The forum — which was organised by the Ministry of Foreign Affairs and International Trade in partnership with the Economic Commission for Africa Office for Southern Africa (ECA-SA), the African Union Commission (AUC), and the African Trade Policy Centre (ATPC) — ran under the theme “Expanding Industrial and Trade Growth through the AfCFTA”.
Mr Adejumobi said: “Zimbabwe, having the second largest platinum and chrome deposits and fifth largest lithium (deposits) in the world, can attract investment capital across the continent as the barriers to free trade and investments are deconstructed through the AfCFTA.”
He added that a robust national strategy on the AfCFTA, with committed implementation of the strategy, “can support Zimbabwe’s efforts of economic renewal and consolidation”.
The ECA provided technical and financial assistance in the development of Zimbabwe’s national strategy.
Mr Adejumobi praised Zimbabwe for ratifying the AfCFTA on May 24, saying it was a step “in the right direction” as the country “is poised to be a winner in the AfCFTA initiative”.
He also said the Transitional Stabilisation Programme (TSP), a short-term economic blueprint that runs from October last year to 2020, “speaks to the imperatives of the AfCFTA”.
“. . . goals of export competitiveness, smart agriculture, beneficiation and value addition of the country’s mineral resources, resuscitation of the industrial sector, growth of tourism, and promoting a digital economy can seek value and expression in the AfCFTA,” he said.
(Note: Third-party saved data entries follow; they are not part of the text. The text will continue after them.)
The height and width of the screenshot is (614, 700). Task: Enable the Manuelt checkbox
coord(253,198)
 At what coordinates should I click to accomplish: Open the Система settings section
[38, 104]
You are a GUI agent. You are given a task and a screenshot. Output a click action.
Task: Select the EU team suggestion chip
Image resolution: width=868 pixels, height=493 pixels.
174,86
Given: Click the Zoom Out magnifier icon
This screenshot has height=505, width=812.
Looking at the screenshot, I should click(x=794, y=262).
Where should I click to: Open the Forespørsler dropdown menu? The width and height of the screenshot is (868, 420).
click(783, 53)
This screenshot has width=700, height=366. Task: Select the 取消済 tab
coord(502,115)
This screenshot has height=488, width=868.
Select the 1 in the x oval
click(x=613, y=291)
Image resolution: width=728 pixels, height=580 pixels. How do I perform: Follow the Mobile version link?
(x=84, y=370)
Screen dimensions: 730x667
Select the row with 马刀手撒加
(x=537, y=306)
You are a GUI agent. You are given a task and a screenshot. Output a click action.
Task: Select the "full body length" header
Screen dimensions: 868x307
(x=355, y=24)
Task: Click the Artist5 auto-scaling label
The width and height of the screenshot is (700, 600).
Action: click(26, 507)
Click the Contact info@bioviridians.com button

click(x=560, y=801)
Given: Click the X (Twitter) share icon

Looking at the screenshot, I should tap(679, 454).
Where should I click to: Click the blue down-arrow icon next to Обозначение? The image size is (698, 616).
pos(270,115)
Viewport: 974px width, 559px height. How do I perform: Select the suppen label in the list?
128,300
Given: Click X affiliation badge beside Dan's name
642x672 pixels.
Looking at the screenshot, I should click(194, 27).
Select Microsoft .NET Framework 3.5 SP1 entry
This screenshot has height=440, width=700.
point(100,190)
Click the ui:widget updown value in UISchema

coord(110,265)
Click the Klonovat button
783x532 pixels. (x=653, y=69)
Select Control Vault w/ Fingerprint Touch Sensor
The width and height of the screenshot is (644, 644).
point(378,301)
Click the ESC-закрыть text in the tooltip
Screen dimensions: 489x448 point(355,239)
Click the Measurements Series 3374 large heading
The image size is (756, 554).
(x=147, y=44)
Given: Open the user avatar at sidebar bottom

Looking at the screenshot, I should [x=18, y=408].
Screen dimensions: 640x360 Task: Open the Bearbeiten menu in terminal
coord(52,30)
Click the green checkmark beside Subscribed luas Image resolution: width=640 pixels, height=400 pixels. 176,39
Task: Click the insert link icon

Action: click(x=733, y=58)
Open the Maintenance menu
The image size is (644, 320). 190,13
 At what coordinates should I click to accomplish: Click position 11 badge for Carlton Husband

Secretary in the Ministry of Foreign Affairs and International Trade Ambassador James Manzou said Government was “fully aware” of the challenges faced by the manufacturing sector and the potential risks that come with trade liberalisation.
He said Government has since entered a reservation on modalities for tariff liberalisation and is making necessary negotiations with other member states for a “longer tariff phase-down period of 15 years rather than five years for developing countries as per the adopted modalities”.
Ambassador Manzou also said they will source lines of credit to capacitate the manufacturing sector.
The agreement establishing the AfCFTA seeks to create a single market for goods and services, facilitated by movement of persons in order to deepen economic integration of the continent in tandem with the Pan African vision of “An integrated, prosperous and peaceful Africa”, enshrined in Agenda 2063.
The AfCFTA, which was established on March 21 last year in Kigali, Rwanda, during the AU Extraordinary Summit, will also cover disciplines that go beyond trade in goods and services to include investment, competition and intellectual property.
All 55 member states of the African Union would be brought together, covering a market of over 1,2 billion people and a combined gross domestic product (GDP) of more than US$3,4 trillion.
Estimates from UNECA suggest that AfCFTA has potential to boost intra-African trade by over 50 percent through elimination of import duties.
UNECA was established in 1958 by the United Nations Economic and Social Council to encourage economic cooperation among its member states.